Tuesday, February 3, 2026

Anxiety is Still Part of My Life

For those of you who are fans of Abraham Maslow and his hierarchy of human needs I would like to proudly announce I’m self-actualizing, which is just a fancy way of saying I’m retired and I have time to think about both inane and important things.

I’ve worked hard at this.  I’ve worked on myself trying to find that well-earned chill state of life where only the important stuff is important.  See, life changing thoughts.

Truly, I have worked at prioritizing those things in my dotage I deem important, not necessarily what others think is important.

I always think I’m there.  But, like golf after I’ve hit a couple of good shots in a row and I think I’ve got this game figured out I have to hit the stupid ball again and doing that proves I ain’t there.

I thought I had this whole Zen thing down, I thought I had found the way the light and the truth about being calm and serene even in the face of adversity.

When I took care of Marty I fed off anxiety.  Worry and anxiety followed me around like a dark cloud.

But I’m retired from work and care giving, I’m Zen, I don’t do worry and anxiety anymore, I conquered all that.

Except, when I helped a buddy through his first week of knee replacement surgery.  We ended up in the emergency room the night after his surgery.  That burst of adrenaline that brought sweat and a roiling stomach came back to greet me like an old, hated friend.  Boom, I was back.

A temporary setback on my journey to bliss. 

Until a friend fell and hit his head and the ambulance took him to the hospital emergency room.  I went in and out of his room carrying my old friend anxiety on my back again.  There it was that miserable black dread feeling again.
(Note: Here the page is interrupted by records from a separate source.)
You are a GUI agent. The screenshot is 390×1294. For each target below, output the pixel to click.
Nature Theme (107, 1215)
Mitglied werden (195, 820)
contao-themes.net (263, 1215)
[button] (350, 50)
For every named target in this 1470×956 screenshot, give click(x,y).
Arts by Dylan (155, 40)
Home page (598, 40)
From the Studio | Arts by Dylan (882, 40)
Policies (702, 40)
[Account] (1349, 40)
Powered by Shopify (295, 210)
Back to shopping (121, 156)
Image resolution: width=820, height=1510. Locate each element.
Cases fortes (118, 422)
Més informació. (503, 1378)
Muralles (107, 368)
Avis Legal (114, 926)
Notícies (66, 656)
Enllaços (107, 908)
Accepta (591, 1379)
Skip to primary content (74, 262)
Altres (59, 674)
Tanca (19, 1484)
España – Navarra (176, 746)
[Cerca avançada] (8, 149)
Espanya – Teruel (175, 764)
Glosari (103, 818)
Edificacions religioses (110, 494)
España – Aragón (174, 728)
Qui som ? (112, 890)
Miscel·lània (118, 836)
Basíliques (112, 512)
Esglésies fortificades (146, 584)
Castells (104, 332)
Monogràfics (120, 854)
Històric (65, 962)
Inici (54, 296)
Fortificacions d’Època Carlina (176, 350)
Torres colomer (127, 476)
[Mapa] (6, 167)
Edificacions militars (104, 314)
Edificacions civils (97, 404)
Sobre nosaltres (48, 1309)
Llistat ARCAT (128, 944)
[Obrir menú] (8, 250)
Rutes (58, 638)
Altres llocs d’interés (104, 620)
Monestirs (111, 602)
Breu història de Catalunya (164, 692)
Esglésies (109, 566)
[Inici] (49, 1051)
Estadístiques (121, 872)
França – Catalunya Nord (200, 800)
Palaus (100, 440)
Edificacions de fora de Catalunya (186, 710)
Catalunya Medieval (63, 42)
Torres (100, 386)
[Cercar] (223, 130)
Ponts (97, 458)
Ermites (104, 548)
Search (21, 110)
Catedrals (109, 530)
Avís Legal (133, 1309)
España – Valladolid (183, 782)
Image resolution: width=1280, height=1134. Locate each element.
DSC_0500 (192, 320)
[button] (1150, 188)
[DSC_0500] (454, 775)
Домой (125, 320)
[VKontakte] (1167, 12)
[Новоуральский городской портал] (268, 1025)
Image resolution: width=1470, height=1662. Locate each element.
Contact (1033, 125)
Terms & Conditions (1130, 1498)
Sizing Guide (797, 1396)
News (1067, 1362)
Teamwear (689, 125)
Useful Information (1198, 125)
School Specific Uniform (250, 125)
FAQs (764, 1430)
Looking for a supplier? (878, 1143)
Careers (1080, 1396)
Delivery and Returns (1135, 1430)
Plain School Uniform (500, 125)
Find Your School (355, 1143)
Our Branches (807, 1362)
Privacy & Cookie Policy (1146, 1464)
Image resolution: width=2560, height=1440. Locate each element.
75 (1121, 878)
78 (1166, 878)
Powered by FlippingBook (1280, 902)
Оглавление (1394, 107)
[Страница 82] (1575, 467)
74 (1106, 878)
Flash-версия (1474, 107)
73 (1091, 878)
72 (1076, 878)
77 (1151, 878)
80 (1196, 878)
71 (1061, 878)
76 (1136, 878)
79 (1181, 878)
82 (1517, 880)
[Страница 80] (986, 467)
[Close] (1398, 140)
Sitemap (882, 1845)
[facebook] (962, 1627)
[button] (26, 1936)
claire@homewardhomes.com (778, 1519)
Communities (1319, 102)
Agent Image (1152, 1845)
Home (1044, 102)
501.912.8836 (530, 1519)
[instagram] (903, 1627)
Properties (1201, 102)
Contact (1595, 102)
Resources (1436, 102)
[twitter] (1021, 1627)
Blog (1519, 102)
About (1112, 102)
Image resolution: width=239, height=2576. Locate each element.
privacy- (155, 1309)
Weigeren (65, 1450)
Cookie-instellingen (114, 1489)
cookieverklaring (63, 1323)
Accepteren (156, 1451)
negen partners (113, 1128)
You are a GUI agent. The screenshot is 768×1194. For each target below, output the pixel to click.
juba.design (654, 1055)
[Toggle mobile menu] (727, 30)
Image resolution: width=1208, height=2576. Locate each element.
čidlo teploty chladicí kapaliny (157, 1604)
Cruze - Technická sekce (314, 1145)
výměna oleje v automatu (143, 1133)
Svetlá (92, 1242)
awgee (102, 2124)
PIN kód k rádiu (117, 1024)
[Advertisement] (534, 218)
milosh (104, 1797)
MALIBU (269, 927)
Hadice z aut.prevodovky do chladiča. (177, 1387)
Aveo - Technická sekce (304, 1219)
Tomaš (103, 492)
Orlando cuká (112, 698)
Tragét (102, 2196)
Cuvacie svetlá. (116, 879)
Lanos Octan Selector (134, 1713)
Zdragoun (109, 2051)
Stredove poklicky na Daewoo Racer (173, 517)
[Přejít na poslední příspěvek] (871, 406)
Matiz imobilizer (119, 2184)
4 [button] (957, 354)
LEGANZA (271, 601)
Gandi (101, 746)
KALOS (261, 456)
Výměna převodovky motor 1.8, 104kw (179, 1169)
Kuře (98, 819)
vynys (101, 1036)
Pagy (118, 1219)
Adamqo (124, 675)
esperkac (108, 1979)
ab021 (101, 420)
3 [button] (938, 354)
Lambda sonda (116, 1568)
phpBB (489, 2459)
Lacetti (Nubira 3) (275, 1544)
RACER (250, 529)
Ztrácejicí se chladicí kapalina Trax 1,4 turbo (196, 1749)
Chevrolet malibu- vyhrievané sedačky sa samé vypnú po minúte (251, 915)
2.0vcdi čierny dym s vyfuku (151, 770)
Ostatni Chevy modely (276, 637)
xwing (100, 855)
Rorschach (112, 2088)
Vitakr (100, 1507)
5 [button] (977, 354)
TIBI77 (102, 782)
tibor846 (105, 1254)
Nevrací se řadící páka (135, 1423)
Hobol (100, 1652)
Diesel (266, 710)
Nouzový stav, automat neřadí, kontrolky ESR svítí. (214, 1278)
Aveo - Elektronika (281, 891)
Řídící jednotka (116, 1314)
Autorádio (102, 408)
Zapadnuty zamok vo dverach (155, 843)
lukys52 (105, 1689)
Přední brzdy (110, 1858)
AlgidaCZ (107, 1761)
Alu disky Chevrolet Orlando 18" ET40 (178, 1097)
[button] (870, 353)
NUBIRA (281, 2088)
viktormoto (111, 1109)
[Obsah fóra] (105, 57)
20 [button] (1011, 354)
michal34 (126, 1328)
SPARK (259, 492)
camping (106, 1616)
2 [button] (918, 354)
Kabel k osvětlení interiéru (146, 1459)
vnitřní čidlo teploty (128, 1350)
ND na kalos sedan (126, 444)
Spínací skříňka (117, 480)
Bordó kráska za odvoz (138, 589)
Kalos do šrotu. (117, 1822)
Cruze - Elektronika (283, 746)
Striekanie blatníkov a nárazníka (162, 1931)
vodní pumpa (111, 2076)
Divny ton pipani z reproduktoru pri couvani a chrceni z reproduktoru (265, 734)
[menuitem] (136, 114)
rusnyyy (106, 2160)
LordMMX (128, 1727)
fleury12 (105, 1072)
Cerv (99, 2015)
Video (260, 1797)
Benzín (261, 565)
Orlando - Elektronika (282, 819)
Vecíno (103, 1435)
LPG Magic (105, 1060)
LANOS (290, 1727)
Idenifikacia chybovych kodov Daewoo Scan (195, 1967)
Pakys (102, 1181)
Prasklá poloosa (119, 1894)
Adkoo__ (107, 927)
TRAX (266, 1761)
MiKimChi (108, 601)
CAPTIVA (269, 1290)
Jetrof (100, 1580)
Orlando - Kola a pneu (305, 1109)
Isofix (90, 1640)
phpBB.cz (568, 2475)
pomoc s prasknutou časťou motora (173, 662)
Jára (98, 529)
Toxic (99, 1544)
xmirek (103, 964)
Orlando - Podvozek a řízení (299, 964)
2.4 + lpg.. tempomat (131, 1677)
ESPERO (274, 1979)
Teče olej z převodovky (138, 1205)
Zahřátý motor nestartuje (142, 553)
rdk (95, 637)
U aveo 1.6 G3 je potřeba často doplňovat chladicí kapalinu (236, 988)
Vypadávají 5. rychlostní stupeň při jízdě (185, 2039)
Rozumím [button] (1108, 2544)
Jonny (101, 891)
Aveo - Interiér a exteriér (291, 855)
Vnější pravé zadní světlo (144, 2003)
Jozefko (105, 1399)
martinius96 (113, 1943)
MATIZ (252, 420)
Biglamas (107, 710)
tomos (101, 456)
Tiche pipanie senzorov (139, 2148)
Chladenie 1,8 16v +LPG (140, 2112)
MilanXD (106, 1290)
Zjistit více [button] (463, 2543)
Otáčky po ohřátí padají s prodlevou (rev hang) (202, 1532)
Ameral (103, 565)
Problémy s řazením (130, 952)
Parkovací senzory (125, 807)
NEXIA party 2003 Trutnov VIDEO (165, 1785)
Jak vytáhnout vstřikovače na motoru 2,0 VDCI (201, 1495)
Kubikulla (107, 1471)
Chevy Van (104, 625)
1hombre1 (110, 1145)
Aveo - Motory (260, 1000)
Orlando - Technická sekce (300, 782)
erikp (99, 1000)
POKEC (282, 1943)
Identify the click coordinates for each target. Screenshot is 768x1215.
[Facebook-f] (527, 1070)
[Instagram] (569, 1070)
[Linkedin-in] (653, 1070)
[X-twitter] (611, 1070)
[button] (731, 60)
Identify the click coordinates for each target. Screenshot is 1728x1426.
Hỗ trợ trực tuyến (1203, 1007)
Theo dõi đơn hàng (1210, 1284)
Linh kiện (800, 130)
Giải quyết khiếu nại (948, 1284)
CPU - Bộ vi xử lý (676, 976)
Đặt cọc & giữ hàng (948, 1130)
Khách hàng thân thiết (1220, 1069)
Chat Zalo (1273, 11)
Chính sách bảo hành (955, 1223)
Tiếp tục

It went away, until my father fell and broke his hip.  There we were again, in an emergency room, a surgical waiting room, a hospital room, a rehab room.  My old companions of hyper vigilance, worry and dread stood up and hitched a ride in my brain.

I’m clearly not that enlightened.

Or maybe, maybe what I’m talking about are the passages of a life, a life well lived and well loved, a life where other people and their lives mean a lot.  Maybe, just maybe I will never get past those episodes of psychic fear and doubt and dread and anxiety and all the fun physical manifestations of those feelings.  Maybe accepting these moments as part of all our journeys is the real Zen, the real self-actualization.

Maybe.

Maybe we learn, maybe we see we can do some hard things and still thrive.  Maybe we thrive because we do those hard things.  I don’t know for sure. 

I do know I once sat on the edge of my bathtub fretting about Marty one night.  The anxiety was crippling and making me feel ill.  I told myself, I just need to quit caring, I just need to separate myself from the emotional part of the caregiving, I need to not love her. 

Yeah right, I could and can be rather moronic from time to time.

I can’t help but care, it’s part of my DNA.  You can’t either, it’s what we do, it is the price of love. 

It’s a price I’m willing to pay because leading with the heart is the only way through, we sometimes must take the pain.

We can do that and still get to the whole self-actualization thing.  It’s just the dark part of life we all must experience and then keep walking the path.